Vigiem-nas e esperem até que eu decida o que fazer com elas.
Temendo o pior, Marary escondeu os wirapurus e os muirakitãs na
sua saia para que o feiticeiro não os visse. Ele, sem desconfiar que elas
haviam lhe surrupiado, despediu-se dos servos. Imediatamente os
Kãwéras as levaram, voando para bem longe. Para um lugar em que
elas jamais haviam estado, o lago encantado Waruã.

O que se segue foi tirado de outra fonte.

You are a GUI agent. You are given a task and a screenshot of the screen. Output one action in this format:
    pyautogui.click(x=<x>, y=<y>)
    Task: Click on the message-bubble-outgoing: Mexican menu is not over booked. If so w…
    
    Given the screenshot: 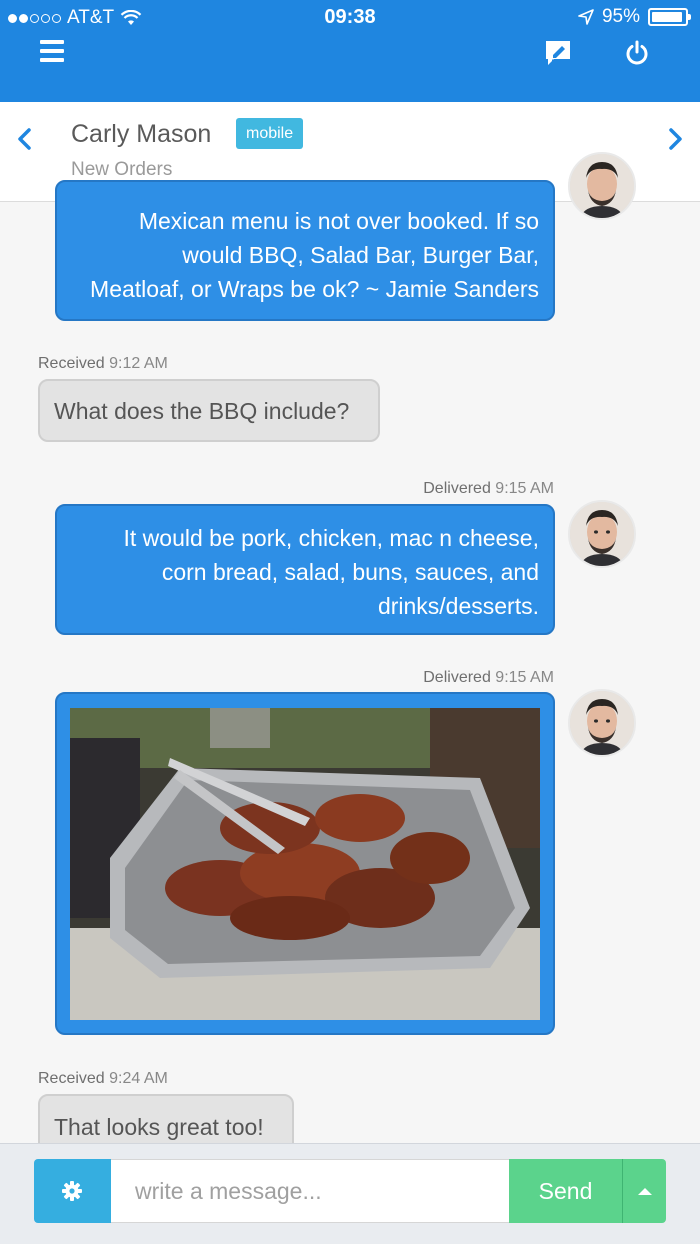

— Isso é verdade, filho. — papai interrompeu sua história por um
instante, para confirmá-la. — Antigamente, voavam pelo baixo Tapajós,
os homens-morcegos, os populares Kãwéras, que os brancos chamam
de morceganjos. Criaturas “visajentas” de Anhãga, o senhor do mau a
quem obedeciam e prestavam serviços malignos. Eles eram assim
como gente, mais largos em cima e finos embaixo e no meio das costas
havia asas, não tinha mãos, somente asas. Na boca, em meio aos
dentes pontiagudos, tinham a língua como a das cobras. Eles moravam
numa ilha no centro do lago perdido Waruã, lago sagrado de onde
ninguém jamais retornava. Wãrua é um lago que pode estar em todo
lugar, nunca está dois dias no mesmo local, ninguém sabe onde nem
quando surgirá. Até então, todos que tinha ido para este lago nunca
mais haviam retornado, desapareciam para sempre nas suas águas
negras, onde fluí a maldade e a força de Anhãga.
Na ilha, havia cavernas bem escuras, era lá a morada desses
demônios, que constantemente saíam para ver se havia algo estranho
por perto.
Quando as duas mulheres chegaram à ilhano meio do lago
Wãrua, os Kãwéras as prenderam dentro de uma das cavernas. Lá elas
ficaram confinadas durante dias. E, mesmo passados alguns dias, por
sorte do destino, o feiticeiro não mais as molestou, nem deu por falta
dos amuletos mágicos. Não se sabe como, talvez estivesse deixando
para usá-los numa outra hora. Por isso não os procurou.